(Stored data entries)
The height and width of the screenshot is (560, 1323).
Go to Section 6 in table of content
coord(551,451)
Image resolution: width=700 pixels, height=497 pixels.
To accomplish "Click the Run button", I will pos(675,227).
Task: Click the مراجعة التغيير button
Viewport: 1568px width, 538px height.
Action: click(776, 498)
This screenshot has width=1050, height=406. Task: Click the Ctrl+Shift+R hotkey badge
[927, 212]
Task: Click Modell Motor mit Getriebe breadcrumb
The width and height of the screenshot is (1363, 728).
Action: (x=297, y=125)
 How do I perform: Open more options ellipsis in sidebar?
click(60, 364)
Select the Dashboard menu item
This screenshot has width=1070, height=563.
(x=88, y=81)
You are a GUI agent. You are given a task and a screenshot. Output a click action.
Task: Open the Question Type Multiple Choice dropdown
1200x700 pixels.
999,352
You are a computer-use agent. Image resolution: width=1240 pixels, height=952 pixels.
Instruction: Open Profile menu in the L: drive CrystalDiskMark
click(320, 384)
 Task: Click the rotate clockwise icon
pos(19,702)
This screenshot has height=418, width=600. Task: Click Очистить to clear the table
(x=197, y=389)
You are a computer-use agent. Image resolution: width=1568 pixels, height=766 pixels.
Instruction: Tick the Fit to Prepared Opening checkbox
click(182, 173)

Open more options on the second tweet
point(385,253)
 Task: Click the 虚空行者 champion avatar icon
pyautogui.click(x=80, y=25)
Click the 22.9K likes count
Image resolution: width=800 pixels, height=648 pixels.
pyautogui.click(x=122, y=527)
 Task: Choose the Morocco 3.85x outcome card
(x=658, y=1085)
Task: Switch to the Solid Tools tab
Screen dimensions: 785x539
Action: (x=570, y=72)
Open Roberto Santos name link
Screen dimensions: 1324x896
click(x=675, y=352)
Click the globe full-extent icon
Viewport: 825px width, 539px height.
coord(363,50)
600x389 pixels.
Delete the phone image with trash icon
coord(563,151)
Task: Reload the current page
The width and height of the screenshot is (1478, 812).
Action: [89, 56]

▶ [Activity]:
Word for word, repeat the records above.

▶ [Task result]:
The height and width of the screenshot is (560, 1323).
Go to Section 6 in table of content
coord(551,451)
Image resolution: width=700 pixels, height=497 pixels.
To accomplish "Click the Run button", I will pos(675,227).
Task: Click the مراجعة التغيير button
Viewport: 1568px width, 538px height.
Action: click(776, 498)
This screenshot has width=1050, height=406. Task: Click the Ctrl+Shift+R hotkey badge
[927, 212]
Task: Click Modell Motor mit Getriebe breadcrumb
The width and height of the screenshot is (1363, 728).
Action: (x=297, y=125)
 How do I perform: Open more options ellipsis in sidebar?
click(60, 364)
Select the Dashboard menu item
This screenshot has width=1070, height=563.
(x=88, y=81)
You are a GUI agent. You are given a task and a screenshot. Output a click action.
Task: Open the Question Type Multiple Choice dropdown
1200x700 pixels.
999,352
You are a computer-use agent. Image resolution: width=1240 pixels, height=952 pixels.
Instruction: Open Profile menu in the L: drive CrystalDiskMark
click(320, 384)
 Task: Click the rotate clockwise icon
pos(19,702)
This screenshot has height=418, width=600. Task: Click Очистить to clear the table
(x=197, y=389)
You are a computer-use agent. Image resolution: width=1568 pixels, height=766 pixels.
Instruction: Tick the Fit to Prepared Opening checkbox
click(182, 173)

Open more options on the second tweet
point(385,253)
 Task: Click the 虚空行者 champion avatar icon
pyautogui.click(x=80, y=25)
Click the 22.9K likes count
Image resolution: width=800 pixels, height=648 pixels.
pyautogui.click(x=122, y=527)
 Task: Choose the Morocco 3.85x outcome card
(x=658, y=1085)
Task: Switch to the Solid Tools tab
Screen dimensions: 785x539
Action: (x=570, y=72)
Open Roberto Santos name link
Screen dimensions: 1324x896
click(x=675, y=352)
Click the globe full-extent icon
Viewport: 825px width, 539px height.
coord(363,50)
600x389 pixels.
Delete the phone image with trash icon
coord(563,151)
Task: Reload the current page
The width and height of the screenshot is (1478, 812).
Action: [89, 56]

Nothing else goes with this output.